Money managers seem to think that rates have already been raised too high by the European Central Bank (ECB).

Many of them are betting on the ECB lowering rates significantly by April – months ahead of previously forecast – as inflation has been brought down from over 10% in the eurozone last year to an average 2.4% in November.

But the big question is when exactly rates will be cut, with the OECD cautioning that central banks in western Europe may have to keep interest rates higher than has been customary over the past decade despite what financial markets expect.

An early indicator of what’s in store may be given this week. The ECB is due to set rates, with many expecting them to remain unchanged for a second meeting in a row following a series of hikes as it struggled to bring price hikes under control.
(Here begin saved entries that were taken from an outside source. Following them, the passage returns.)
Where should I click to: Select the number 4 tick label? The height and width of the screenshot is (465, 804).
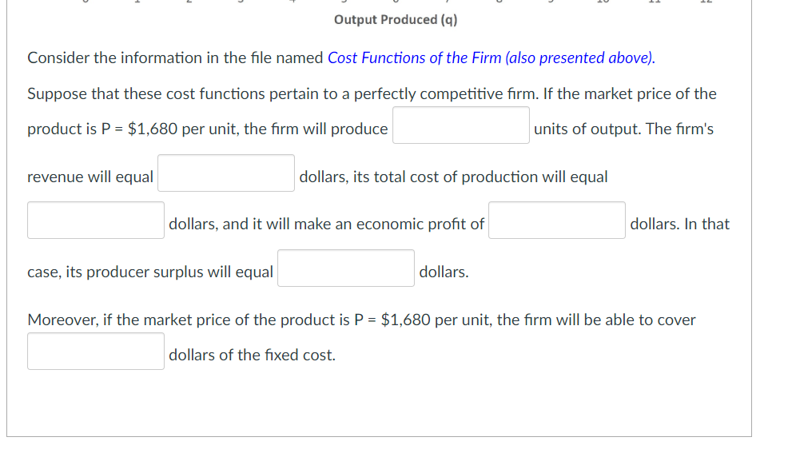tap(293, 2)
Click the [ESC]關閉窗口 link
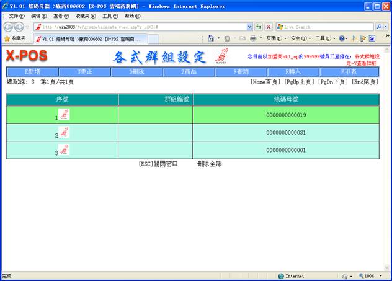The image size is (392, 281). tap(158, 164)
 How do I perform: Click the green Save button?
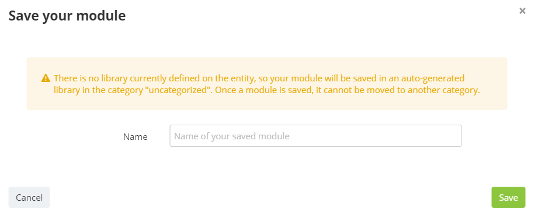click(508, 197)
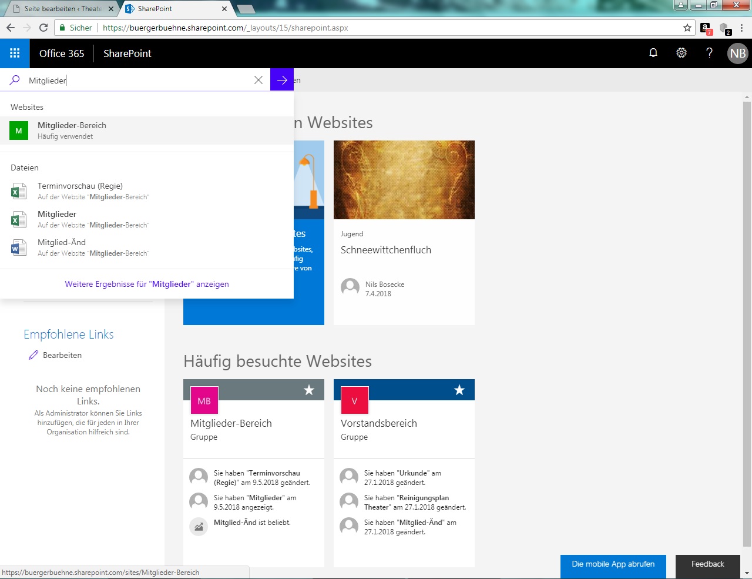Click the notifications bell icon
The height and width of the screenshot is (579, 752).
(x=653, y=53)
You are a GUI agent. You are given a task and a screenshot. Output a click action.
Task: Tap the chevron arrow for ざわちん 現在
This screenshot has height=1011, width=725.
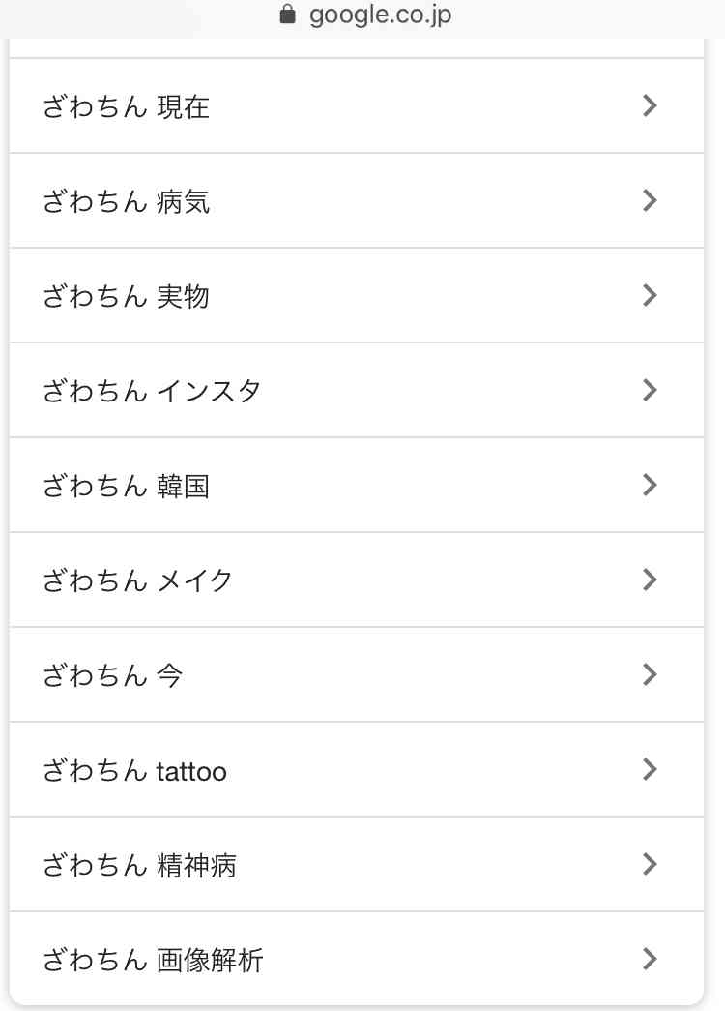[650, 105]
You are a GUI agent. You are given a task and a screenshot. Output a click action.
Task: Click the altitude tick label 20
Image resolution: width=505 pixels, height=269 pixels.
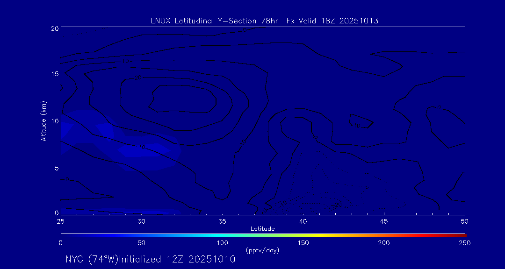click(x=54, y=28)
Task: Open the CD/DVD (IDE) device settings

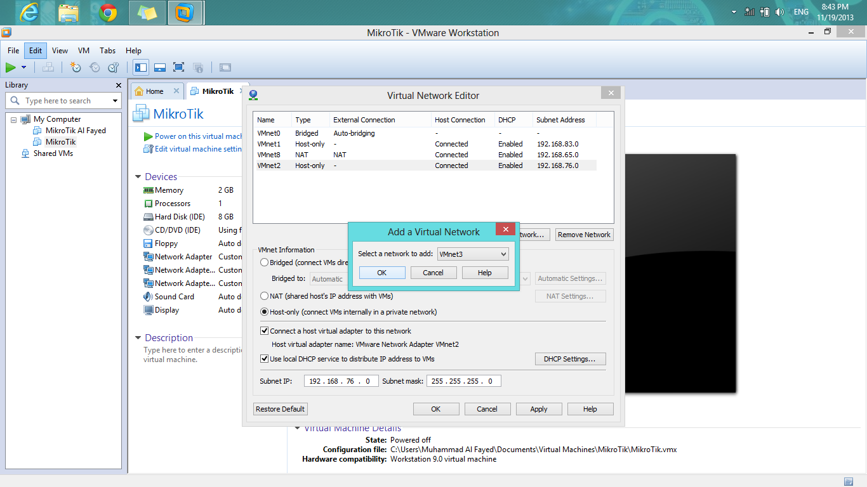Action: click(178, 230)
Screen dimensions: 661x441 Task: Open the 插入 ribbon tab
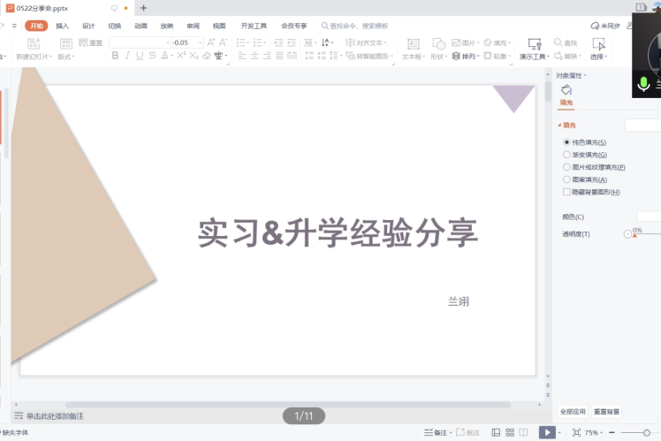pos(62,26)
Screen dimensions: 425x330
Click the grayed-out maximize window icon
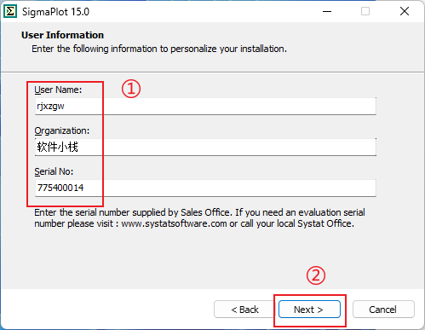point(365,12)
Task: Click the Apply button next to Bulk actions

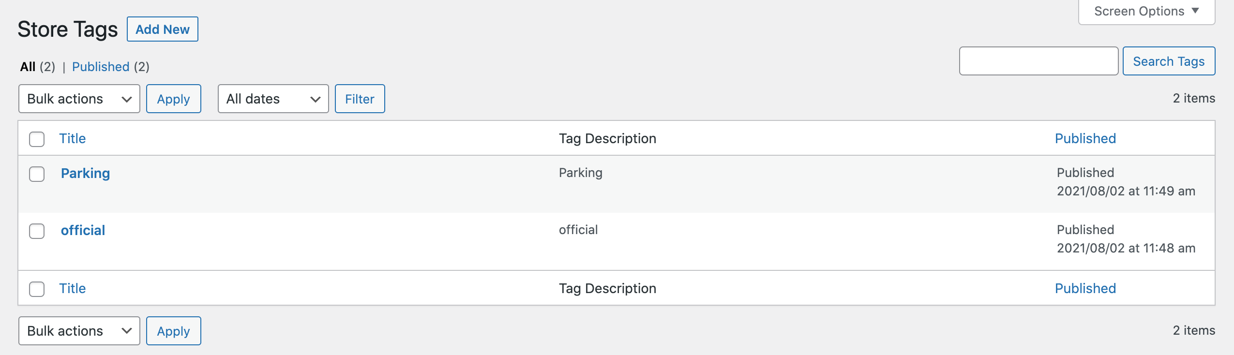Action: click(x=174, y=99)
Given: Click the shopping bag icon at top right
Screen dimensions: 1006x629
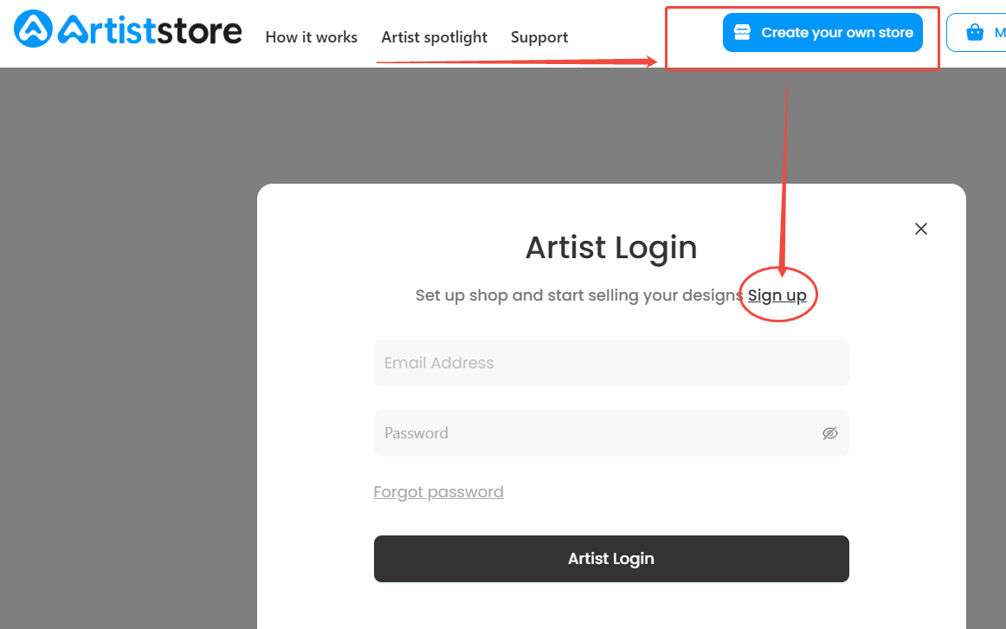Looking at the screenshot, I should 975,32.
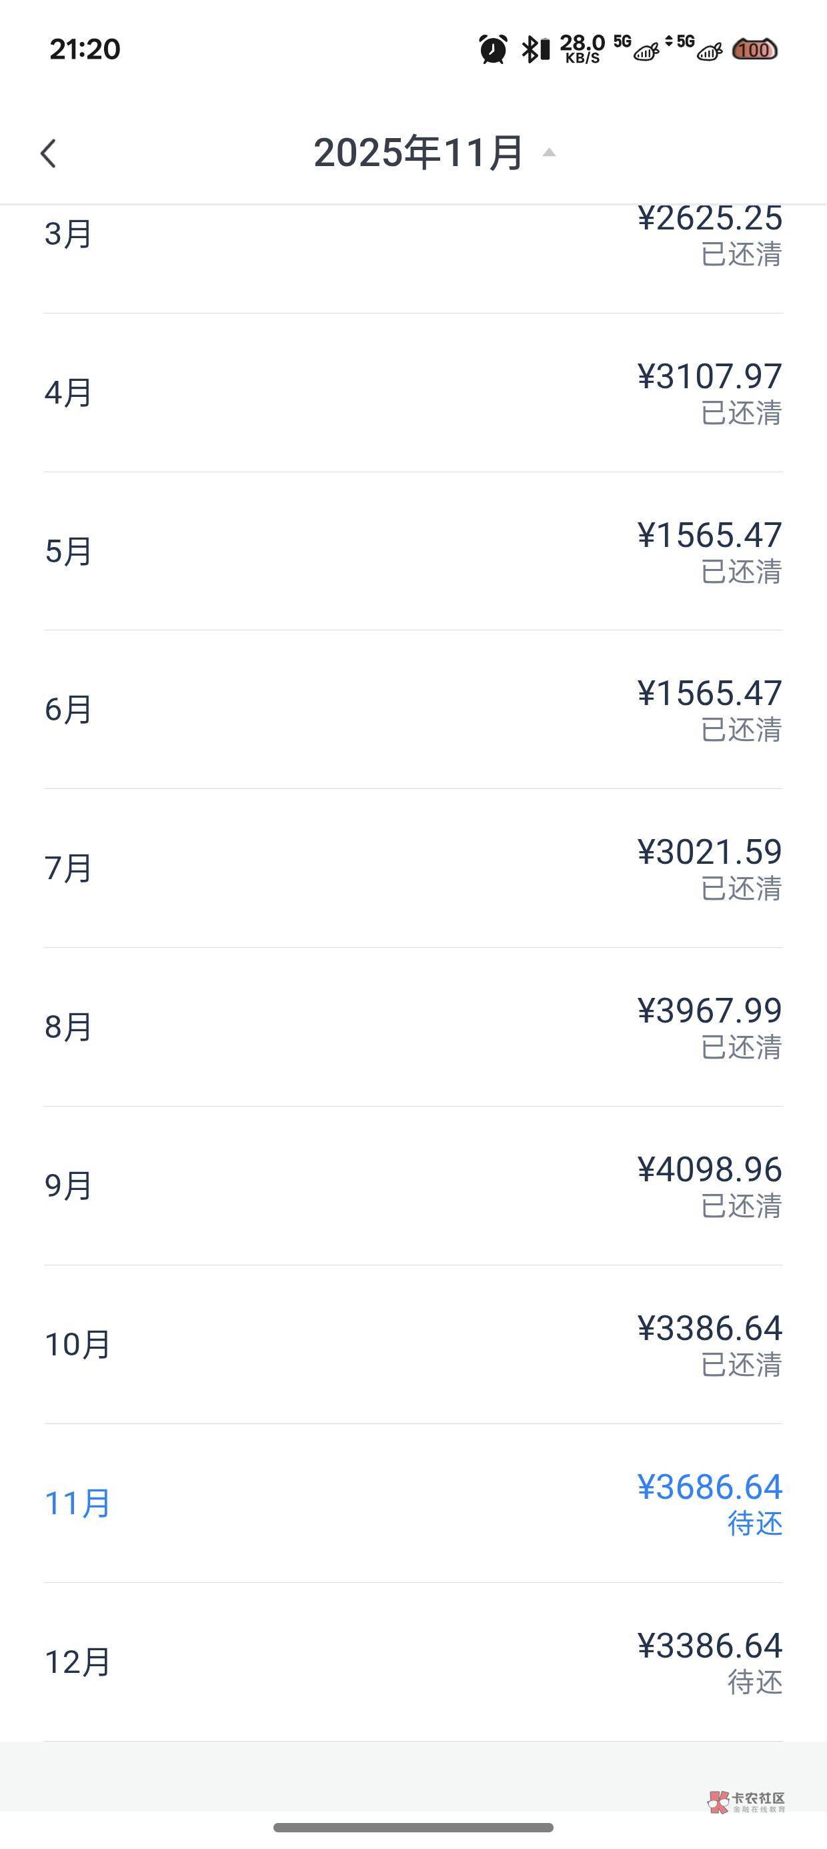Open the 4月 bill of ¥3107.97
Image resolution: width=827 pixels, height=1849 pixels.
point(413,393)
Actual cuts may be a step too far just yet as inflation is still above the bank’s 2% target.

However, Thursday’s meeting ‘looks likely to provide some idea of how soon and how fast policymakers are willing to start cutting interest rates’, Andrew Kenningham from Capital Economics told AFP.

He added that ECB president Christine Lagarde was likely to ‘concede that rate cuts may not be as distant as previously thought’. In fact the 12-month Euribor benchmark that Spanish banks use when setting their rates has been falling in recent days from 4.2% to 3.7%, meaning a monthly reduction for a €200,000 mortgage over 25 years from €1192 to €1134.

But Lagarde has warned that care should be taken as ‘inflation is not beaten yet’ and remains cautious about rate cuts despite the still real possibility of recession.

Elsewhere the OECD said in its latest economic outlook that it expects the Bank of England to hold benchmark rates at their current peaks until 2025 because of persistent inflationary pressures.
On the other hand, it forecasts that the US Federal Reserve, will start cutting rates in the second half of next year.

Borrowers will be hoping the money markets are right with their more optimistic approach, as many struggle with monthly payments. The Finance Bureau remains optimistic that the trend for rates is very much downwards.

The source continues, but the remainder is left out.